VBUS IN (on case front)On when Host VBUS is detected
Connect (on case front)On when Host is Connected to Device
VBUS OUT (on case front)On when VBUS is supplied to Device
Main Power (on case back)On when Exerciser is fully powered
PC Link (on case back)On when Control PC has enumerated Exerciser
Soft LEDs 1 through 4 (on case top)Used by Exerciser FW for various functions (see User Manual)
Mode Buttons
Momentary soft switches 1 through 4 (on case top)Used by Exerciser FW for various functions (see User Manual)
DC supply Input100 to 240 V AC; 50 to 60 Hz
DC supply Output5 V DC, 2.5 A max
Cables
Control PC4 foot STD “A” to STD “B” USB 2.0
Patch Cables1 foot STD “A” to STD “B” USB 3.2 gen1.

Kit Contents

Best Usb Devices

  • Model 2101 MCCI USB 3.0 Connection Exerciser
  • International Power Supply
  • USB 3.2 Patch Cable (for use from HUT to 2101 or 2101 to DUT) . The Connection Exerciser supports low speed, full speed, and high speed devices, but the patch cable uses a SuperSpeed B connector.
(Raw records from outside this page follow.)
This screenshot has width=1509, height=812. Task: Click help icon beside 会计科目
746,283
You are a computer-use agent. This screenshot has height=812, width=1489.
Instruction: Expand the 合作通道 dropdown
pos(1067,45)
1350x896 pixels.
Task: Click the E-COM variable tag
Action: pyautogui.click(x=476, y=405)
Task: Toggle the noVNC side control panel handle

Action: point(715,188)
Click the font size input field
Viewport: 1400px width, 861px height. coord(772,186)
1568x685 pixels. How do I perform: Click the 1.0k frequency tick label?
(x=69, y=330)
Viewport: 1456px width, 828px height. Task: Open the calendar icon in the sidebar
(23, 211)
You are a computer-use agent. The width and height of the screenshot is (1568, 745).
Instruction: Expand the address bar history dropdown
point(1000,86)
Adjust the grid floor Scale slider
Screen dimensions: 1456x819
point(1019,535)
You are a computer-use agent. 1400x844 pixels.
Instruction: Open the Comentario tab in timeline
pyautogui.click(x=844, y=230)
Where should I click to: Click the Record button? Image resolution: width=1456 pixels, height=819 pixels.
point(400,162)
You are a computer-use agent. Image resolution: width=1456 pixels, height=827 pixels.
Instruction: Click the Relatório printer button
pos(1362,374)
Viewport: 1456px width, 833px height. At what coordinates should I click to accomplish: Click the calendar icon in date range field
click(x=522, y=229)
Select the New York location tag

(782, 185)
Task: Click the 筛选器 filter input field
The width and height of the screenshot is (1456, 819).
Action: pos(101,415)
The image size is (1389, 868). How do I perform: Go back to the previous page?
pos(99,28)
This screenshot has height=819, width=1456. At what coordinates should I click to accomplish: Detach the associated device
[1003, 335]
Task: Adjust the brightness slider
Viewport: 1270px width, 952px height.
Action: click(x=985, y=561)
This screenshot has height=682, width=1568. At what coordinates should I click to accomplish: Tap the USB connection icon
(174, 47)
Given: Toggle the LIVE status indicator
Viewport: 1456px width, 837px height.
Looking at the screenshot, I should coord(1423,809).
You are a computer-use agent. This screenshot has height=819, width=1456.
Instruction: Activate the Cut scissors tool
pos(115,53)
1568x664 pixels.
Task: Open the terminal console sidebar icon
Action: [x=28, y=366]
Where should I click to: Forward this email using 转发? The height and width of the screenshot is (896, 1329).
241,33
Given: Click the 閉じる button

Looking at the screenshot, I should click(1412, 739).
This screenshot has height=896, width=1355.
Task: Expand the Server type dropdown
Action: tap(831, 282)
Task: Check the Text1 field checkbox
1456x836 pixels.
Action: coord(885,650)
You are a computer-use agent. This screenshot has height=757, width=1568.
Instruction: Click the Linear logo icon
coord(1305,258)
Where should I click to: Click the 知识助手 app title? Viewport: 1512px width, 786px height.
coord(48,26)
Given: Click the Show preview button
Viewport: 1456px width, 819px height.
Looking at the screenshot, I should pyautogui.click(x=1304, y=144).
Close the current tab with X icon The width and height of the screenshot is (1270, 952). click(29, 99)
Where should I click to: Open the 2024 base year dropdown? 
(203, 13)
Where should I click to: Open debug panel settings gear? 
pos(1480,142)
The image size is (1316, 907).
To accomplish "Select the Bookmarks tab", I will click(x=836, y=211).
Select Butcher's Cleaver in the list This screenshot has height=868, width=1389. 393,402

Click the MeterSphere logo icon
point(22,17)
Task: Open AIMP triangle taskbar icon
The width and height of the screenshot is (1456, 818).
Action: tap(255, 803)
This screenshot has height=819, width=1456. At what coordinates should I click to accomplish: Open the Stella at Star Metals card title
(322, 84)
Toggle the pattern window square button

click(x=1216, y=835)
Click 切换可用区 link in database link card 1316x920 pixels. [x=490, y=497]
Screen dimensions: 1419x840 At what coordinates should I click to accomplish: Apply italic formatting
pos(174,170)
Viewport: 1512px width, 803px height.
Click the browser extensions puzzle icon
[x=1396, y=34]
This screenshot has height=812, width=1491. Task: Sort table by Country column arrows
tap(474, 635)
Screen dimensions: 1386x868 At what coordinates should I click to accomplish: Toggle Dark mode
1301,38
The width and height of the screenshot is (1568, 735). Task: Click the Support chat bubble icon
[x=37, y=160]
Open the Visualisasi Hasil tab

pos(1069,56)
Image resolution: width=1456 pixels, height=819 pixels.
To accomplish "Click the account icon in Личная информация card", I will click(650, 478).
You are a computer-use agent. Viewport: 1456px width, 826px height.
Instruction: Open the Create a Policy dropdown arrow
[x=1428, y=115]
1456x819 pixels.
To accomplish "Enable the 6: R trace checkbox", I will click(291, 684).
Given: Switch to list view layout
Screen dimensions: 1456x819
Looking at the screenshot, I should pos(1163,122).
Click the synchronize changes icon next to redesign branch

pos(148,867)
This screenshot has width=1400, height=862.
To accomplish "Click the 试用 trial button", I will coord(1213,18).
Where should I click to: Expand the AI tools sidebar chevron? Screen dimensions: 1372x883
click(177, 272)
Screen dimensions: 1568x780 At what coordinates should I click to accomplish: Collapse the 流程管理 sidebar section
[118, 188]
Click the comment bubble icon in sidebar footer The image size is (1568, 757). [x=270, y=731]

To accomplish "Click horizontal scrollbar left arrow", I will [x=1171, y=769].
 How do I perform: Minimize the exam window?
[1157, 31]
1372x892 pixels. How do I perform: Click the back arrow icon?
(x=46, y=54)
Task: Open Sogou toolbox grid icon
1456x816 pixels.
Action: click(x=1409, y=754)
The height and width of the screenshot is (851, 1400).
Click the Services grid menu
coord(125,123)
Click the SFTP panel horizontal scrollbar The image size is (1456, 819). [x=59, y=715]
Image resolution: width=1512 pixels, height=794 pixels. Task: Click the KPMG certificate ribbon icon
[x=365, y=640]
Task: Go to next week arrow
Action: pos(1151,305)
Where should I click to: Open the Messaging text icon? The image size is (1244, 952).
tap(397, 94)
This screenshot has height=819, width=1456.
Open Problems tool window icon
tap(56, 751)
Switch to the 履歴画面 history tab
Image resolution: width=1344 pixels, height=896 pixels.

If your product has a regular B connector, or a mini-B or micro-B connector, you’ll need to supply your own patch cable(s).
  • USB 2.0 Cable (for use from 2101 to Control PC)

Software and Documentation Downloads

Although no software is needed for standalone operation, MCCI provides scripting support for Windows, OS X, and Linux (x86, amd64 and ARM). The most recent software release is available as a free download. One distribution includes software for all supported platforms.